I have a massive 25GB CSV file. I know that there are ~500 Million records in the file.
I want to do some basic analysis with the data. Nothing too fancy.
I don't want to use Hadoop/Pig, not yet atleast.
I have written a java program to do my analysis concurrently. Here is what I am doing.
class MainClass {
public static void main(String[] args) {
long start = 1;
long increment = 10000000;
OpenFileAndDoStuff a = new OpenFileAndDoStuff[50];
for(int i=0;i<50;i++) {
a[i] = new OpenFileAndDoStuff("path/to/50GB/file.csv",start,start+increment-1);
a[i].start();
start += increment;
}
for(OpenFileAndDoStuff obj : a) {
obj.join();
}
//do aggregation
}
}
class OpenFileAndDoStuff extends Thread {
volatile HashMap<Integer, Integer> stuff = new HashMap<>();
BufferedReader _br;
long _end;
OpenFileAndDoStuff(String filename, long startline, long endline) throws IOException, FileNotFoundException {
_br = new BufferedReader(new FileReader(filename));
long counter=0;
//move the bufferedReader pointer to the startline specified
while(counter++ < start)
_br.readLine();
this._end = end;
}
void doStuff() {
//read from buffered reader until end of file or until the specified endline is reached and do stuff
}
public void run() {
doStuff();
}
public HashMap<Integer, Integer> getStuff() {
return stuff;
}
}
I thought doing this I could open 50 bufferedReaders, all reading 10 million lines chucks in parallel and once all of them are done doing their stuff, I'd aggregate them.

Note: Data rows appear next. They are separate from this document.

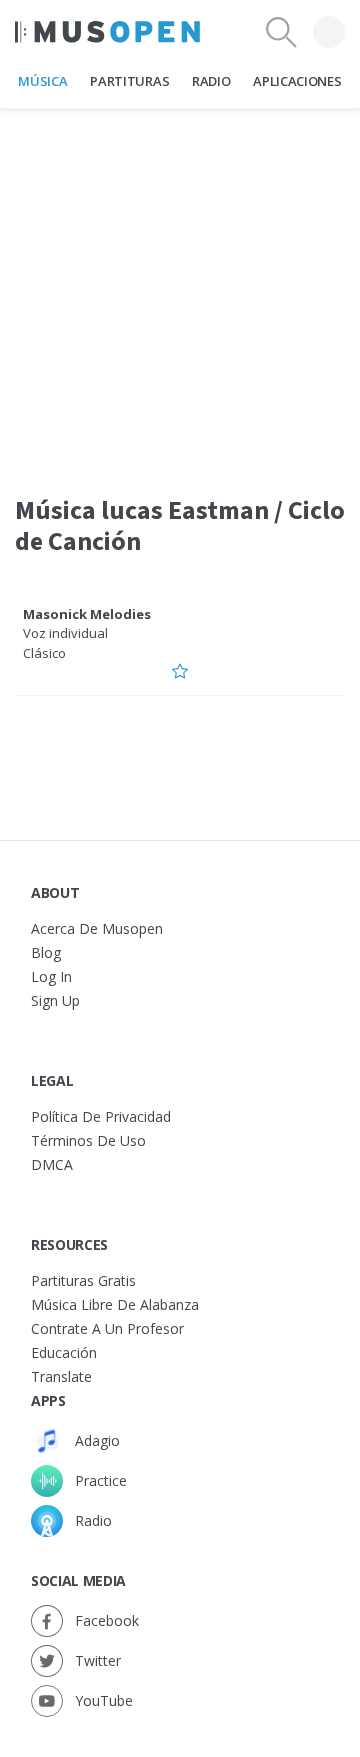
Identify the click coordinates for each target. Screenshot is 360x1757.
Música (42, 81)
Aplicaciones (297, 81)
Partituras (129, 81)
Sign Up (55, 1000)
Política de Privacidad (101, 1116)
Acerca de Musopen (97, 928)
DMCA (52, 1164)
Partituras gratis (83, 1280)
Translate (61, 1376)
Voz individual (65, 633)
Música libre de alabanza (115, 1304)
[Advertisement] (180, 289)
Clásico (44, 653)
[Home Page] (107, 32)
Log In (51, 976)
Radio (211, 81)
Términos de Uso (88, 1140)
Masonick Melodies (87, 614)
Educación (64, 1352)
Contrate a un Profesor (107, 1328)
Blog (46, 952)
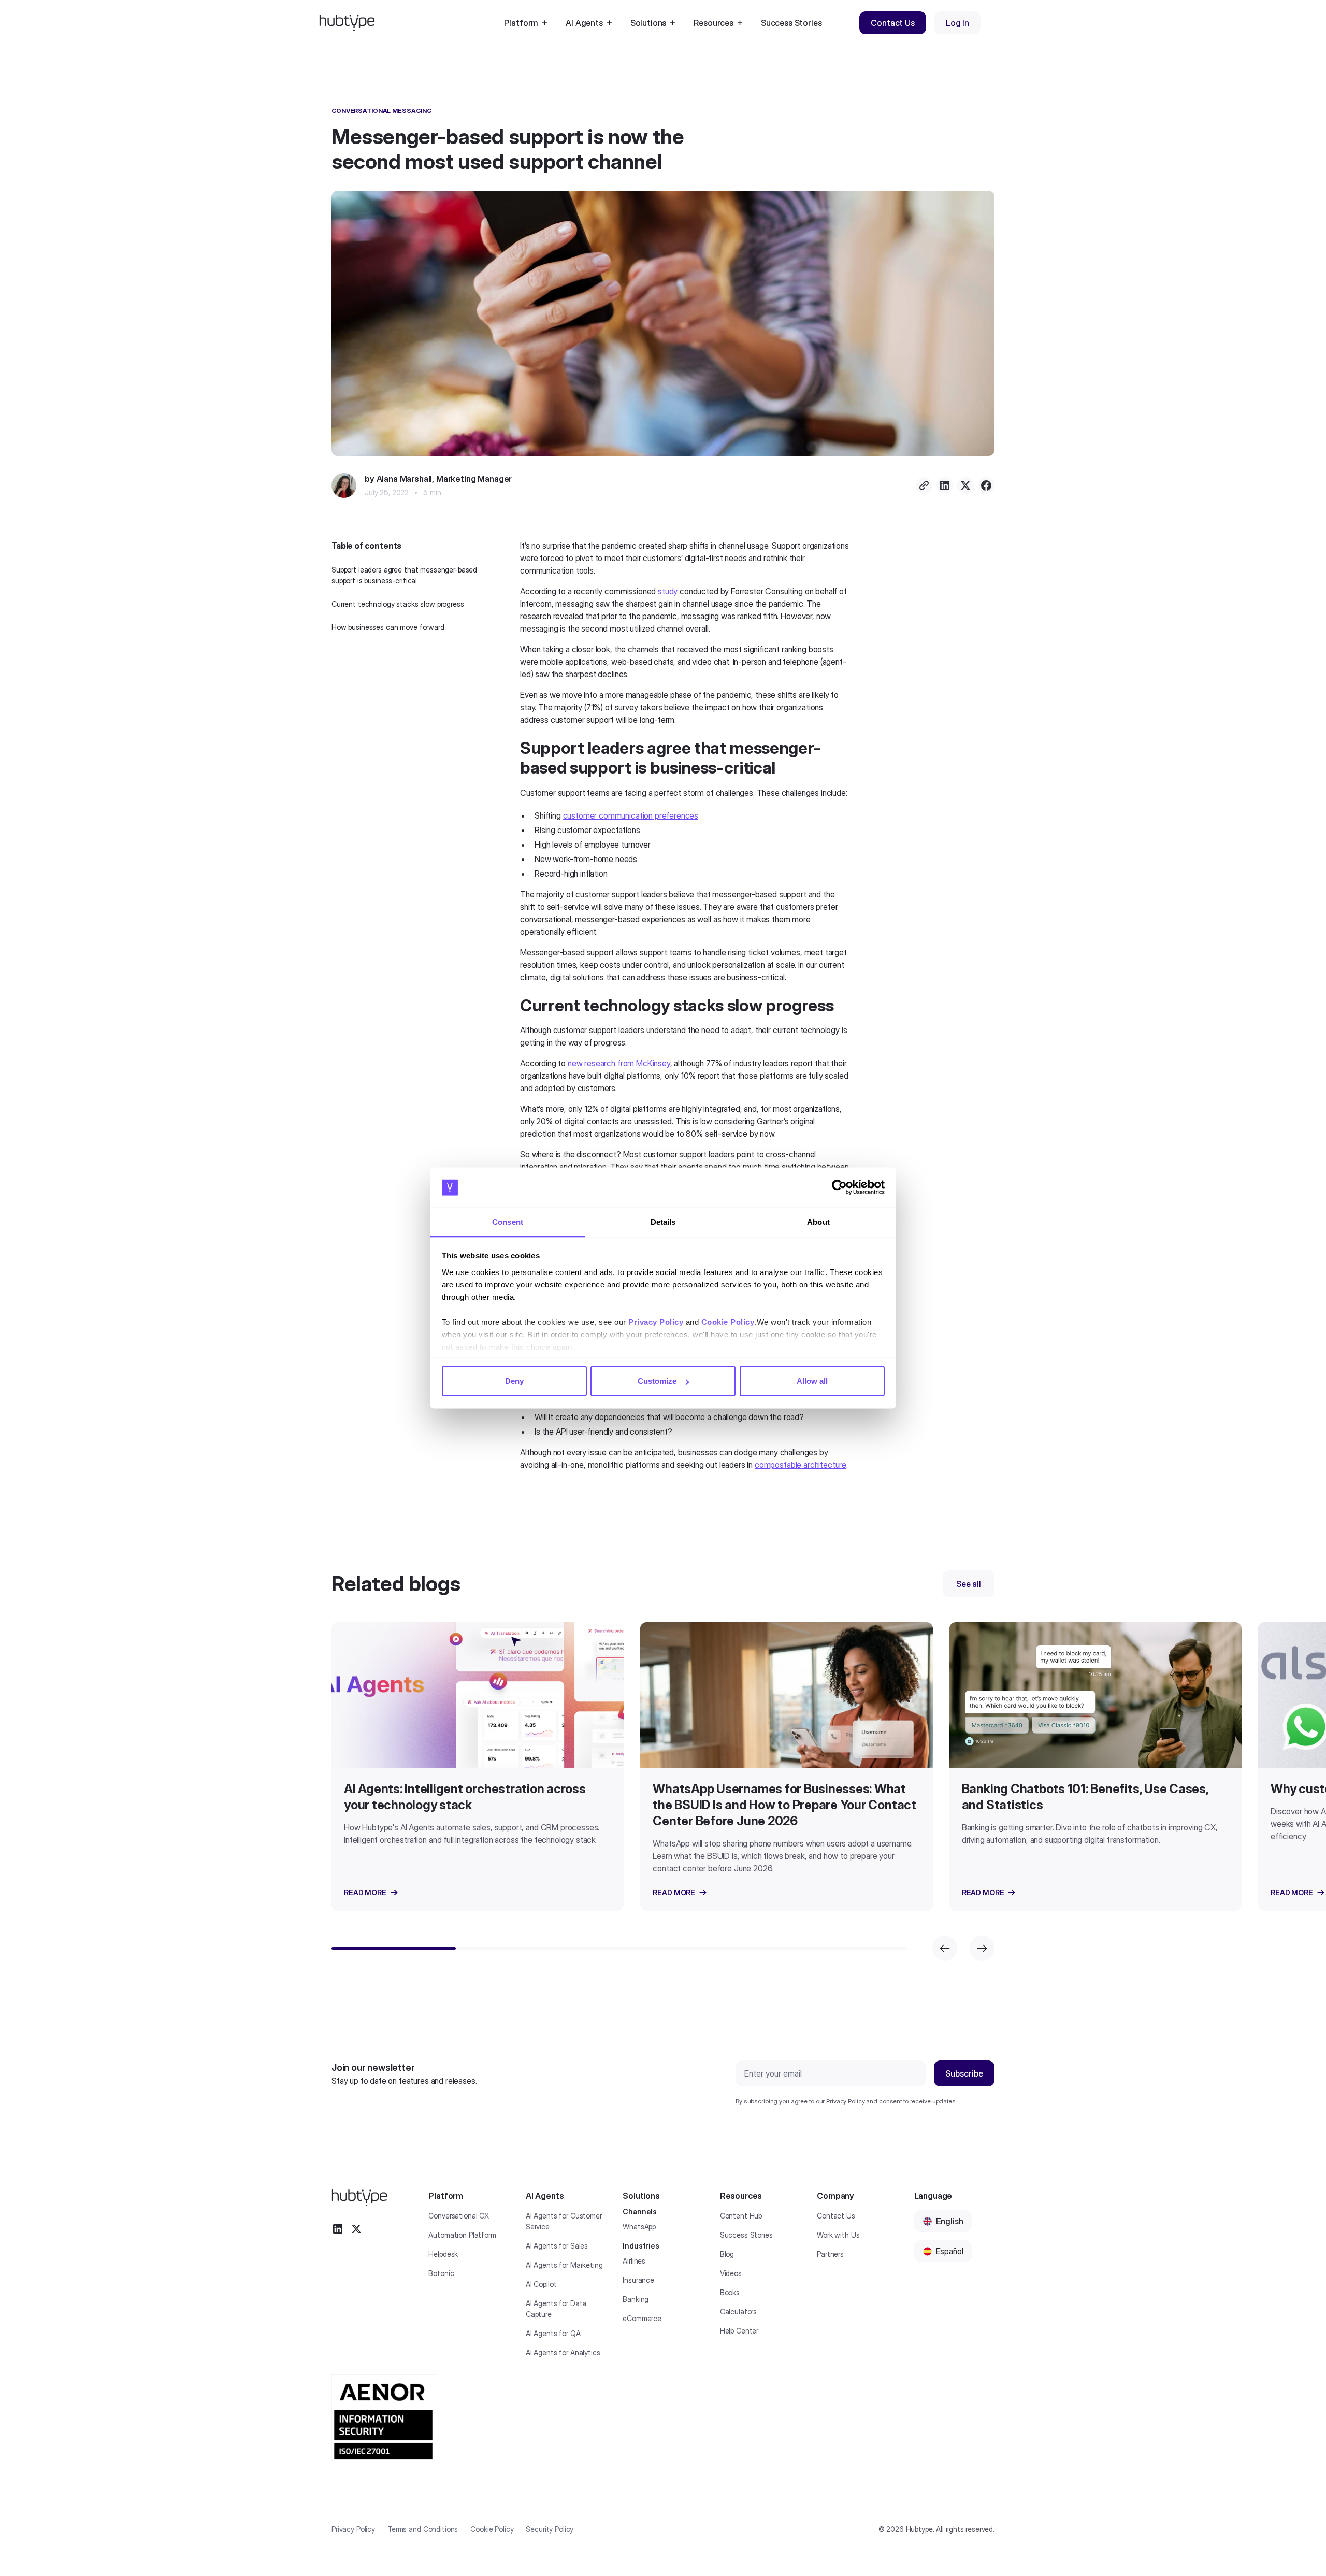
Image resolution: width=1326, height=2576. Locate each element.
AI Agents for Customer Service (564, 2221)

But, the problem I face is that even though I ask 50 threads to start, only two start at a time and can read from the file at a time.
Is there a way I can make all 50 of them open the file and read form it at the same time ? Why am I limited to only two readers at a time ?
The file is on a windows 8 machine and java is also on the same machine.
Any ideas ?